In [1], the authors generalize the conditions of the well-known Harris theorem for the convergence of Markov Chains in the Total Variation norm (TV) to obtain geometric ergodicity in Wasserstein distance. [2] takes inspiration of [1] and [3] to establish sub-geometric ergodicity in Wasserstein metric, but does not succeed to get rates as good as in [2] for the TV. We will present improvement of these rates which are between the ones in [2] and [3]. This result is establishes by a more probabilistic reasoning than in [1] and [2], who use more analytic techniques. We apply it to the non-linear autoregressive model in and the function space MCMC algorithm : the pre-conditionned Crank-Nicolson algorithm. In particular, for the latter, we show that an simple Hölder condition on the log-density implies the sub-geometric ergodicity of the Markov chain produced by the algorithm in a Wasserstein distance, generalizing some conditions in [4] to have geometric one.
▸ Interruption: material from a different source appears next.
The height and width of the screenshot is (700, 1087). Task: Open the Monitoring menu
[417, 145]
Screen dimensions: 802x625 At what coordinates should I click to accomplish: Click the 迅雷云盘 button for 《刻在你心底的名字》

*Joint work with G. Fort and E. Moulines*

**References :**

[1] M. Hairer, J.C. Mattingly, and M. Scheutzow. Asymptotic coupling and a

general form of Harris’ theorem with applications to stochastic delay equa-

tions. *Probability Theory and Related Fields*, 149(1-2):223–259, 2011.

[2] Oleg Butkovsky. Subgeometric rates of convergence of Markov processes in

the wasserstein metric. *Annals of Applied Probability*, 2012.

[3] Randal Douc, Gersende Fort, Eric ́Moulines, and Philippe Soulier. Practical

drift conditions for subgeometric rates of convergence. *Ann. Appl. Probab.,*

14(3):1353–1377, 2004.

[4] M. Hairer, A.M. Stuart, and S.J. Vollmer. Spectral gaps for Metropolis-

Hastings algorithms in infinite dimensions.

**Keywords** : sub-geometric ergodicity, Markov Chain, pre-conditionned Crank-Nicolson algorithm.